Pull each line holding "Given" out of the entries below.

==================================================

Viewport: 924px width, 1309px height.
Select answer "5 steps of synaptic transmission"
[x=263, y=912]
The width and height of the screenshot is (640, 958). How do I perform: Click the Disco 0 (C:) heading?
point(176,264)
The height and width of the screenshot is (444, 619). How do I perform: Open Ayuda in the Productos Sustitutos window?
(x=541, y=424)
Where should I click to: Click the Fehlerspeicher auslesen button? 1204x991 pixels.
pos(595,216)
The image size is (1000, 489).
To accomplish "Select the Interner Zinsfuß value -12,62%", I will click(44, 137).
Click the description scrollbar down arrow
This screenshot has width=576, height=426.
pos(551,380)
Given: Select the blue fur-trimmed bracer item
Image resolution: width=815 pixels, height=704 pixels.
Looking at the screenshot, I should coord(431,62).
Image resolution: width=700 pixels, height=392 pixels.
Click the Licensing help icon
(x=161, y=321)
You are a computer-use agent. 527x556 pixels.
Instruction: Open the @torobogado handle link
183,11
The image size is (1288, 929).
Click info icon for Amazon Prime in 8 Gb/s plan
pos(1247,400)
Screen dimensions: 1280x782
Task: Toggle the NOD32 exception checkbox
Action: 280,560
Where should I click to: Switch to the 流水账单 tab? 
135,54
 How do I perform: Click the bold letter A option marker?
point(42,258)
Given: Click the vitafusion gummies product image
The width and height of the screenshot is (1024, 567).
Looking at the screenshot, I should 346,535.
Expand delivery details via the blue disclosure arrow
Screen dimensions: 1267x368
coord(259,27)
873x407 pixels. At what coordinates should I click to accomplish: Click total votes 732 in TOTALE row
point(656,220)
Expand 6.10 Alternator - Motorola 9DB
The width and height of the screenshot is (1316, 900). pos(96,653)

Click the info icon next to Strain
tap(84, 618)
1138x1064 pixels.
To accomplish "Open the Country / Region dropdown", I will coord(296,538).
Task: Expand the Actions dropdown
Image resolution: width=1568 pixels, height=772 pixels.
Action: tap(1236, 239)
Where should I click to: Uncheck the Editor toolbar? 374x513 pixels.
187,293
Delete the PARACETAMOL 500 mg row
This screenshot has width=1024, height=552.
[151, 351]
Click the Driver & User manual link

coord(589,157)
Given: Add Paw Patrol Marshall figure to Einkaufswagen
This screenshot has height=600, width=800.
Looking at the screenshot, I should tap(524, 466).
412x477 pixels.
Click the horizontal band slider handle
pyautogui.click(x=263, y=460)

==================================================

Written response:
Given: Select the blue fur-trimmed bracer item
Given: Click the vitafusion gummies product image
Given: Add Paw Patrol Marshall figure to Einkaufswagen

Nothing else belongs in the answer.